Mit der gemeinsamen Lösung „Customer Experience Management“ zeigt Salesforce zusammen mit dem Partner Deutsche Telekom auf, wie die Automobilbranche das Kundenmanagement mit digitalen Mitteln neu definieren kann: Indem sie Händler, Werkstätten, Fahrzeuge und Kunden verbindet und dadurch eine individuell zugeschnittene Kundenbetreuung gewährleistet. Die standardisierte kundenorientierte Plattform von Salesforce stellt dafür unterschiedliche Services im Portal und auf einer mobilen Umgebung zur Verfügung.

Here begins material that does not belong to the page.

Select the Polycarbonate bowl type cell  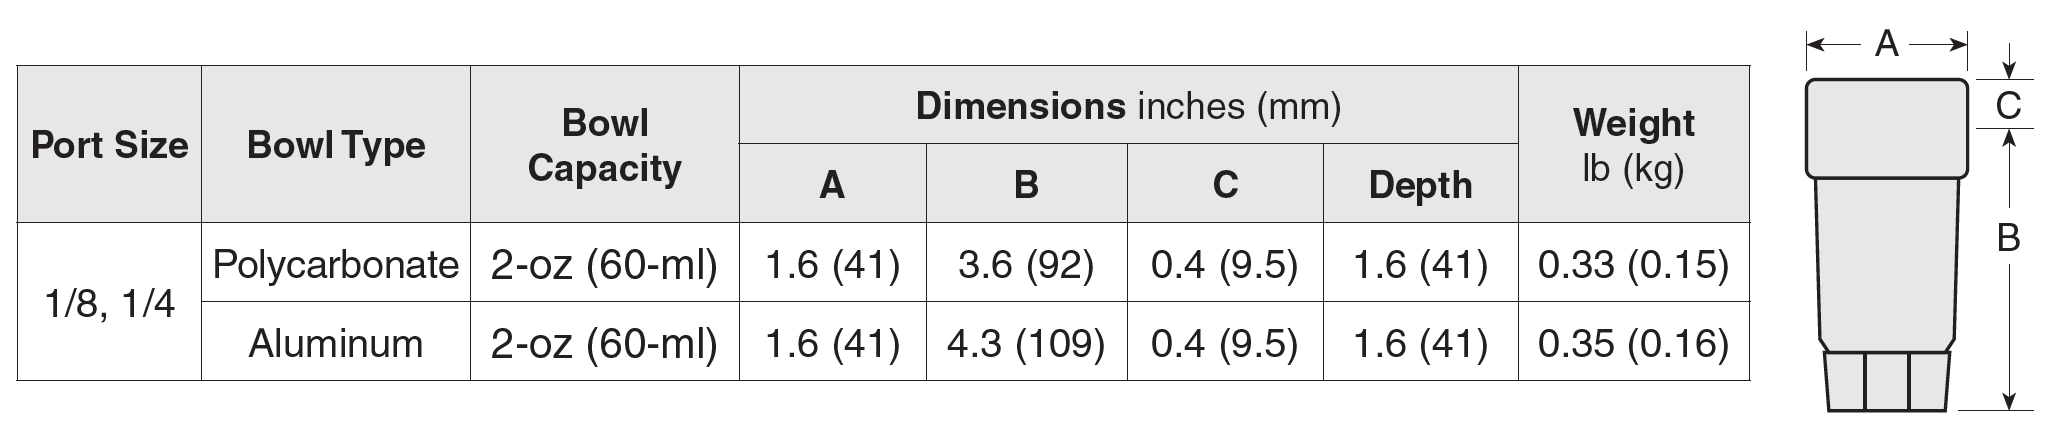pyautogui.click(x=336, y=264)

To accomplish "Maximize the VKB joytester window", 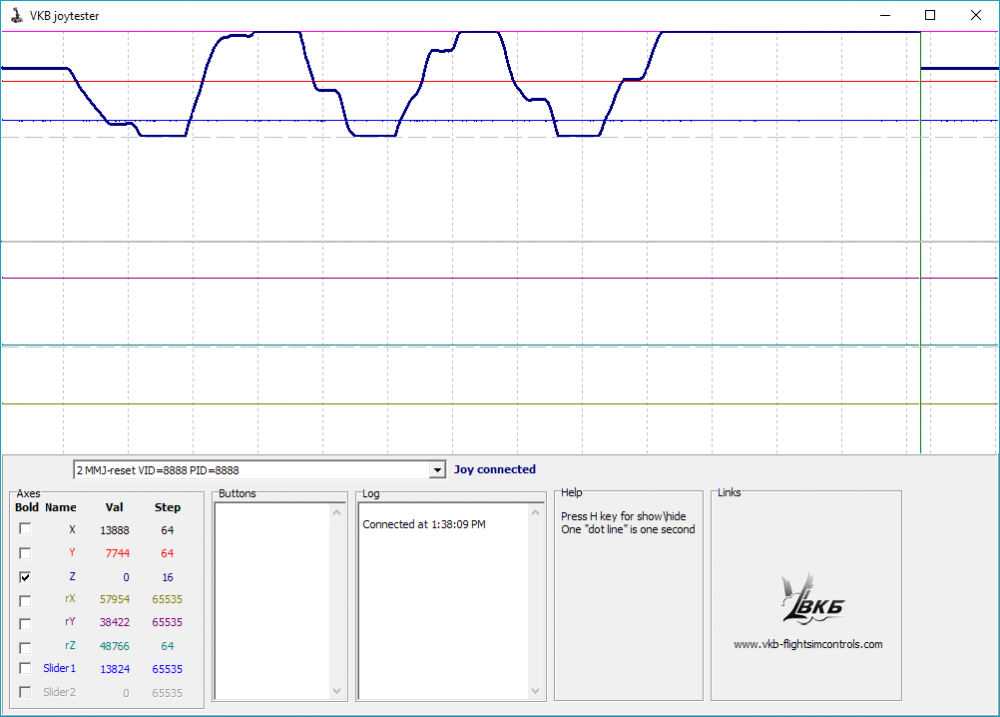I will [930, 15].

Über sogenannte iBeacons, kleine Sendereinheiten mit Bluetooth-Funk, erhalten damit Kunden am Schaufenster auch außerhalb der Geschäftszeiten alle Details über ihr Wunschauto als Dokument oder Video direkt auf das Smartphone. Mitarbeiter können Schäden am Fahrzeug per Video mit dem Smartphone oder Tablet erfassen oder einen Auftrag direkt in das System übertragen.

Mit den Cloud-basierten Technologien von Salesforce ersetzen Unternehmen keineswegs Unternehmensanwendungen wie SAP. Dank bewährter Tools und Plattformen lässt sich die Integration beider Welten gut bewerkstelligen. Der Umsetzungsweg, ob direkt oder via Middleware, hängt von der Komplexität des Projekts und den Datenmengen ab. Der Nutzen jedoch ist stets der gleiche: Durch die Vereinigung der transaktions-fokussierten ERP-Funktionen im Back-Office und der interaktiven Kommunikations- und Analysemöglichkeiten auf der Kunden- und Mitarbeiterseite, transformieren sich Unternehmen hin zu einem agilen System of Engagement und System of Intelligence, in dem Kunden neu angesprochen und Daten auf intelligente Weise verwendet werden.

Frank Engelhardt

ist als  VP Enterprise Strategy bei Salesforce tätig.